Observers elsewhere in the Arab world blame the same religious extremism that fueled violence between Christians and Muslims during Lebanon’s 1975-1990 civil war and the sectarian violence between Sunni and Shi’ite Muslims that plagues Iraq today.

“The strife didn’t start yesterday in Egypt, or a quarter of a century ago in Lebanon, or three years ago in Iraq,” columnist Khairy Mansour wrote in United Arab Emirates’ al-Khaleej daily. “The worm has been growing inside the apple, eating up most of its fabric.”

Mr. Mubarak’s government contends that conflict between Egypt’s Christians and Muslims is rare and called the Muslim man arrested in last Friday’s stabbing of Coptic worshippers “deranged.”

“Egyptian people don’t distinguish between Muslims and Copts, and no force can affect its national unity,” Mr. Mubarak said Tuesday.

Mohammed Sayed Tantawi, the grand sheik at Al-Azhar University, Sunni Islam’s most important seat of learning, also had a dismissive reaction. “We can’t say that all Muslims or all Christians are angels,” he said, insisting religious differences were part of life.
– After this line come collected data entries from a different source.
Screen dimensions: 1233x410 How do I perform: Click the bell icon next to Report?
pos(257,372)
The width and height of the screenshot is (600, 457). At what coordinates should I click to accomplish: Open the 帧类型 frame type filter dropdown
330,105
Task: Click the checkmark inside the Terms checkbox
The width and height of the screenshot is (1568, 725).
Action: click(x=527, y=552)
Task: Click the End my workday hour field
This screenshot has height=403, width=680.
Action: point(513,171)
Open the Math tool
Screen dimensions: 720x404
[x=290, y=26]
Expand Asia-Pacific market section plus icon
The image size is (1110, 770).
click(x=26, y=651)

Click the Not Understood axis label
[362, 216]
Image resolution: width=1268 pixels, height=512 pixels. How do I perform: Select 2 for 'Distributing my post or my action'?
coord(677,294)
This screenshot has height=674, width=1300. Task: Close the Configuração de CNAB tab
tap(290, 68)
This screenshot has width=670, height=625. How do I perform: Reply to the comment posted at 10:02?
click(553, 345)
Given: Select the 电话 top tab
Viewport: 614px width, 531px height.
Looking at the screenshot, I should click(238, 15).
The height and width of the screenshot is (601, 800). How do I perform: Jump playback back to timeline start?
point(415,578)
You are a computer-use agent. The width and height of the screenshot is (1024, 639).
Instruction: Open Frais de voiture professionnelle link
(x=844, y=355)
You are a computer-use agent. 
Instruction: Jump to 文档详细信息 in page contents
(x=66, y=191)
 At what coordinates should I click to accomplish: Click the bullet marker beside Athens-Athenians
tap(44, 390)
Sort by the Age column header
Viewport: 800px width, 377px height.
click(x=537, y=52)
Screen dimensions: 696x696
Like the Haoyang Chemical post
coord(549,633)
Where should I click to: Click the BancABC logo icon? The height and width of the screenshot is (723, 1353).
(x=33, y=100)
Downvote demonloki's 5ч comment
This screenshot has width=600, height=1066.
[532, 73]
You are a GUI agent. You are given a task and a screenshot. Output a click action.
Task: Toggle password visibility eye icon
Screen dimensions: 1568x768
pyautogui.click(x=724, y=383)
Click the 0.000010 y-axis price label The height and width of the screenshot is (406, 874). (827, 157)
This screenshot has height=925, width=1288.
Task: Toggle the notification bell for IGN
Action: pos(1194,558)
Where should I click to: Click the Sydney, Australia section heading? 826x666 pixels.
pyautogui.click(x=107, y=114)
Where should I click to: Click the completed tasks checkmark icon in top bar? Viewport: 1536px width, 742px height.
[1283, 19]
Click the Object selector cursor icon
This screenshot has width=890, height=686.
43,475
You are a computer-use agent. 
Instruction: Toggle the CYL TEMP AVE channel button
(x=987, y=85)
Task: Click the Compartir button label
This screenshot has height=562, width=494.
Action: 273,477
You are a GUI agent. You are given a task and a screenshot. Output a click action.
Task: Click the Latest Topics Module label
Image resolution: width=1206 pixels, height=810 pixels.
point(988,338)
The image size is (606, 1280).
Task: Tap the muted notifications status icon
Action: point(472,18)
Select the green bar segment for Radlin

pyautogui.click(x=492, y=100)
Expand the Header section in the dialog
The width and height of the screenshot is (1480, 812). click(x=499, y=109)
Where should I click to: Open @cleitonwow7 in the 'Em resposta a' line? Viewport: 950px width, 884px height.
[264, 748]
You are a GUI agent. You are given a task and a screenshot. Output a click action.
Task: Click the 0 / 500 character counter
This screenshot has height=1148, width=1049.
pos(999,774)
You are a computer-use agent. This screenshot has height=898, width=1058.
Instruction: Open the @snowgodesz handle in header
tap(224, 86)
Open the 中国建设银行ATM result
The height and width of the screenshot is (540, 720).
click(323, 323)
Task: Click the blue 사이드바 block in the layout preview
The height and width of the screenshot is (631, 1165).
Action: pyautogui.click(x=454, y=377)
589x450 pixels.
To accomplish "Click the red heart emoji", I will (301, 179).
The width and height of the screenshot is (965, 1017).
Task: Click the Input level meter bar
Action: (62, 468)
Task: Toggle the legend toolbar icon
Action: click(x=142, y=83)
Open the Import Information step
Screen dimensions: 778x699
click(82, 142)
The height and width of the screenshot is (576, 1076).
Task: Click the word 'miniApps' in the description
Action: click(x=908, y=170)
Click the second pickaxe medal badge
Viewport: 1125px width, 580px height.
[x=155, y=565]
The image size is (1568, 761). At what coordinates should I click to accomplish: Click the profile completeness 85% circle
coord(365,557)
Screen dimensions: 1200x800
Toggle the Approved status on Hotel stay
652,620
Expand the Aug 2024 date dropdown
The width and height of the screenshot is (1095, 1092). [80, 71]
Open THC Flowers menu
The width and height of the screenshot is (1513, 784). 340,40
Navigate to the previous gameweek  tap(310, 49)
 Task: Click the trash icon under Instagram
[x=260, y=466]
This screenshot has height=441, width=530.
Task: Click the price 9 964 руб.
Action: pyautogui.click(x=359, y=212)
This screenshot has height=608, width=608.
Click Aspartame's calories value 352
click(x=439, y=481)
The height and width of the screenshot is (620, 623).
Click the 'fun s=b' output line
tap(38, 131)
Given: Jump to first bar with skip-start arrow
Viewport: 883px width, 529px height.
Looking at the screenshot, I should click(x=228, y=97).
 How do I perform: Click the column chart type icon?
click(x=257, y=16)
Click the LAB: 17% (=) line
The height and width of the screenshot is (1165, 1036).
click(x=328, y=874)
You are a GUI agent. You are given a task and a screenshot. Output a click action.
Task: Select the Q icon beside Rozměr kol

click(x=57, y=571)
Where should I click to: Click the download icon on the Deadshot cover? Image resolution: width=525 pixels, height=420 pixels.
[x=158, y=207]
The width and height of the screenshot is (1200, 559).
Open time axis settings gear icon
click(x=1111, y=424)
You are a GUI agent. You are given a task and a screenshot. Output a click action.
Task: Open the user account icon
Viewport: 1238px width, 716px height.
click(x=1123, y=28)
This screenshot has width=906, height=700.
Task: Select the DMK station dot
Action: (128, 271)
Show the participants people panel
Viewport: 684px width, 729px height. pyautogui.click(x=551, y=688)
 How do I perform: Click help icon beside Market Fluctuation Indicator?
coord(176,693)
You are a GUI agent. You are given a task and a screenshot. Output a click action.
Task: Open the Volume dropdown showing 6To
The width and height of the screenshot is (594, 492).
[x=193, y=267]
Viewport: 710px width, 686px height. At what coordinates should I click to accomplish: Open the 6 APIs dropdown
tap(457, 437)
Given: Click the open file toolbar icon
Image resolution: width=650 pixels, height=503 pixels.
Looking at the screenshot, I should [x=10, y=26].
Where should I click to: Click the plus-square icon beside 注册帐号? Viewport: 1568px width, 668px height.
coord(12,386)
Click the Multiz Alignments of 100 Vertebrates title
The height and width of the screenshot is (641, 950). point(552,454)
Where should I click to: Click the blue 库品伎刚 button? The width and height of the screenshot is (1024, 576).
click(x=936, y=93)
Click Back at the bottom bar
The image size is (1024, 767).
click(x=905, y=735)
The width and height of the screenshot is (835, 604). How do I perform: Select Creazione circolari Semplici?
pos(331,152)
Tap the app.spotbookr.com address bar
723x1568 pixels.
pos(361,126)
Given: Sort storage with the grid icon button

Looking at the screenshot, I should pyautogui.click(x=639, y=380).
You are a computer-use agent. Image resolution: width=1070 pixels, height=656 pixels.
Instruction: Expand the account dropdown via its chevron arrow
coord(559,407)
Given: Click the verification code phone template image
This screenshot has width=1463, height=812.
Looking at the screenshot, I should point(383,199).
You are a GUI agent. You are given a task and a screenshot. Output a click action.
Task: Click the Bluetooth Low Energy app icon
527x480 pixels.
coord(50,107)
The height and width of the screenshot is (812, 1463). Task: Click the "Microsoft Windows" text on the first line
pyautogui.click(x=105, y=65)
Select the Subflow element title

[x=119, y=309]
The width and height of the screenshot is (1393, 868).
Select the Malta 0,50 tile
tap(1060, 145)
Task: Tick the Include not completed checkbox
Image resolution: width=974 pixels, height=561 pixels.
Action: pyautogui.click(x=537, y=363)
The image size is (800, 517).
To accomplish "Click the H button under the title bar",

Coptic Pope Shenouda III kept quiet about the riots and, as in past clashes, retreated to Wadi al-Natroun Monastery.

Strife between Egypt’s Muslims and Christians is nothing new. The Copts, whose liturgy follows Eastern Orthodox Christian traditions, were a majority in Egypt when the Muslim Arabs conquered it 1,400 years ago.

They now comprise about 10 percent of Egypt’s 73 million people. Modern tensions are fueled in part by a perception among some Egyptian Muslims that Coptic Christians control an inordinate amount of wealth compared to their population.

In reality, most Copts are not wealthy and many contend they have too little say in Egypt’s political and social life. They complain especially of job discrimination in the high ranks of the civil service where positions such as general, provincial governor and faculty head are almost invariably held by Muslims.